Ella no tenía respuesta para esas palabras. Simplemente, se puso de puntillas, pasando los brazos alrededor del cuello de Fernando. Había descubierto que estar así, pegada a él, sintiendo el calor de su piel y los latidos de su corazón contra su pecho, era la sensación más deliciosa que se podía imaginar. Mejor que un trozo de chocolate deshaciéndose en su boca. Mejor que un vaso de agua fría en verano, o una bebida caliente en invierno. Mejor que un paseo por la playa con la brisa acariciándole la cara.
—¿Me estás pidiendo que me quede contigo? —susurró, cuando la boca de él ya estaba muy cerca de la suya.
—Te estoy pidiendo que seas mi esposa.
Fernando se separó unos centímetros para poder mirarla a los ojos, esperando, con el corazón encogido, su respuesta. Diana notó el calor que nacía en sus mejillas, bajaba por su pecho e inundaba su vientre. No se iba a resistir esta vez. Era su esposo, su unión había sido bendecida, y lo que ocurriera entre ellos pertenecía a su intimidad y nadie la iba a convencer de que era incorrecto o pecaminoso.
—Soy tuya —aceptó y, en un rapto de valentía, se deslizó el camisón por los hombros y lo dejó caer al suelo, mostrándose ante él tal cual era, sin falsas vergüenzas ni rubores.
La semipenumbra del vestidor ponía sombras aquí y allá sobre su piel inmaculada. Aun así, Fernando tenía una visión más que generosa del cuerpo desnudo de su esposa, un regalo inesperado para sus ojos.
—No sólo tienes las piernas preciosas —aseguró, alargando una mano para acariciarle la curva del cuello, bajándola luego por el pecho hasta el nacimiento de su senos.

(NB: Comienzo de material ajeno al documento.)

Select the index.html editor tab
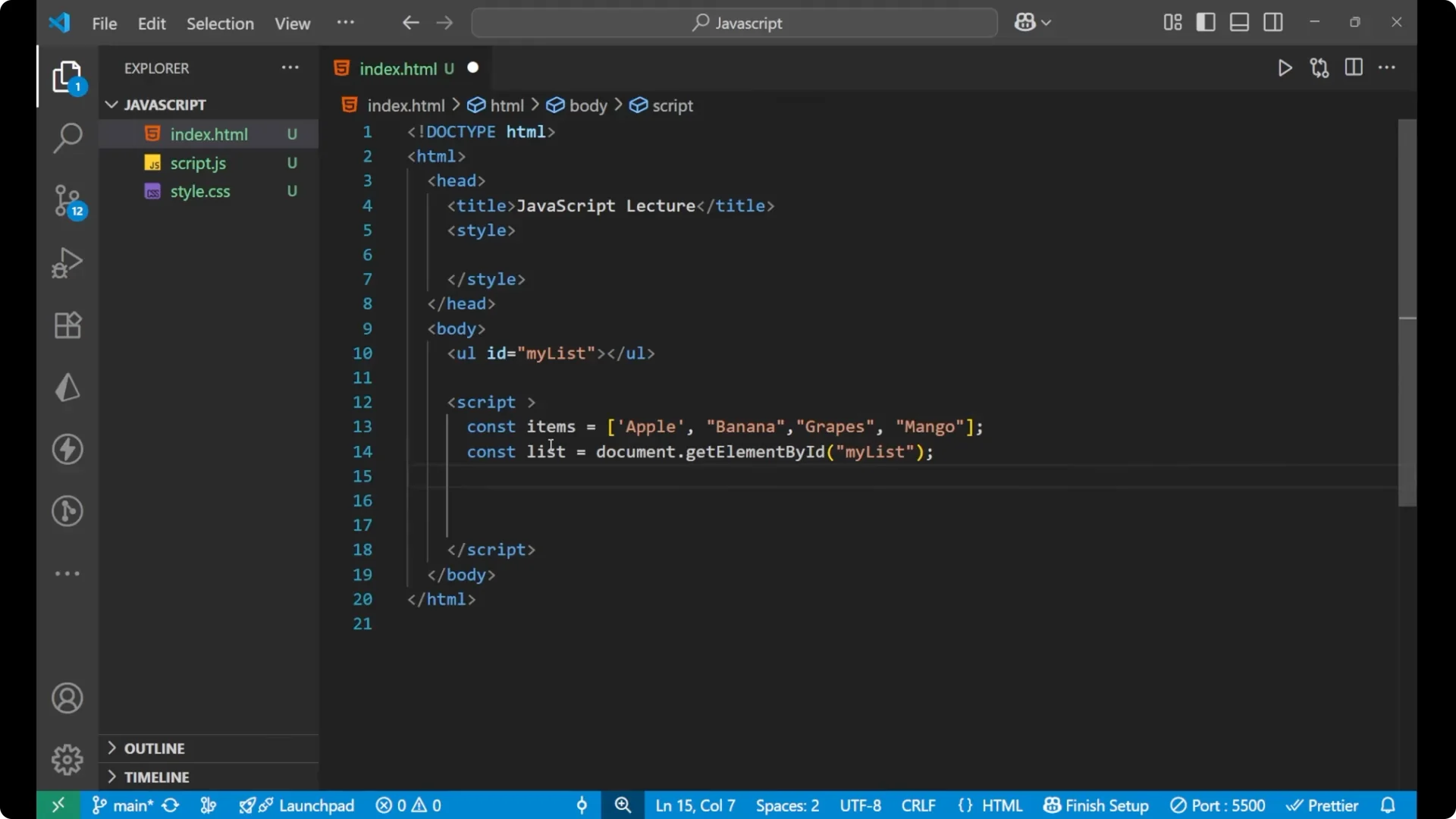Screen dimensions: 1456x819 click(400, 68)
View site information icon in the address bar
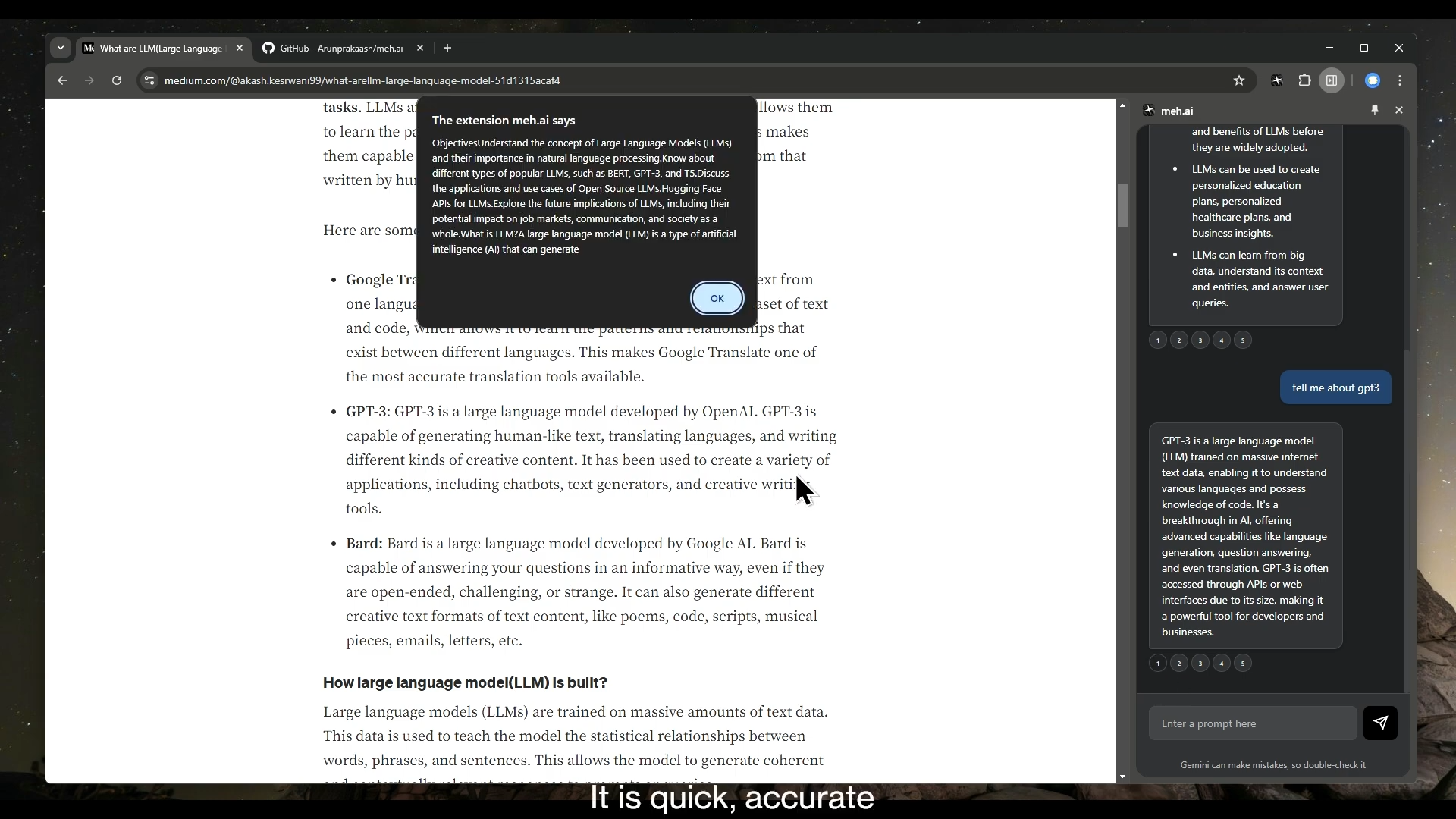This screenshot has height=819, width=1456. point(149,80)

Diana no sabía si aquello era correcto. No sabía nada de nada de lo que iba a ocurrir. Pero un instinto casi animal guiaba sus pasos. Desabrochó el primer botón del pijama de su esposo. Le pareció justo que si ella estaba desnuda él también lo estuviera. No tuvo tiempo de desabrochar el segundo. Con un suspiro, Fernando se había deshecho de las prendas y estaba ante ella como una turbadora y bella imagen de Adán en el paraíso, pero sin hoja de parra que cubriera sus partes más íntimas.
Si antes el abrazo se le había antojado delicioso, cuando sus pieles desnudas se unieron, Diana no pudo contener un gemido de auténtico placer. Con una sonrisa satisfecha ante su respuesta, Fernando la cogió en brazos y la llevó a la alcoba, mientras le aseguraba que estrenarían aquella dichosa cama de una vez. Diana rió y aún tuvo tiempo de pensar que él siempre lo conseguía. Por muy enfadada que estuviera, por mucho que algo la disgustara, su esposo siempre lograba arrancarle una sonrisa.
Pero cuando la dejó sobre las sábanas y cubrió su cuerpo con el suyo, ya no hubo ocasión para risas. Sí hubo suspiros, sorpresas, mareas de cálidas sensaciones, húmedas, deliciosas y atormentadoras. Diana descubrió un mundo insospechado al que se entregó con entusiasmo, y Fernando se encontró con una esposa inexperta, pero muy buena alumna, que aceptaba su guía e imitaba paso a paso sus caricias, sus besos y hasta los juegos más atrevidos.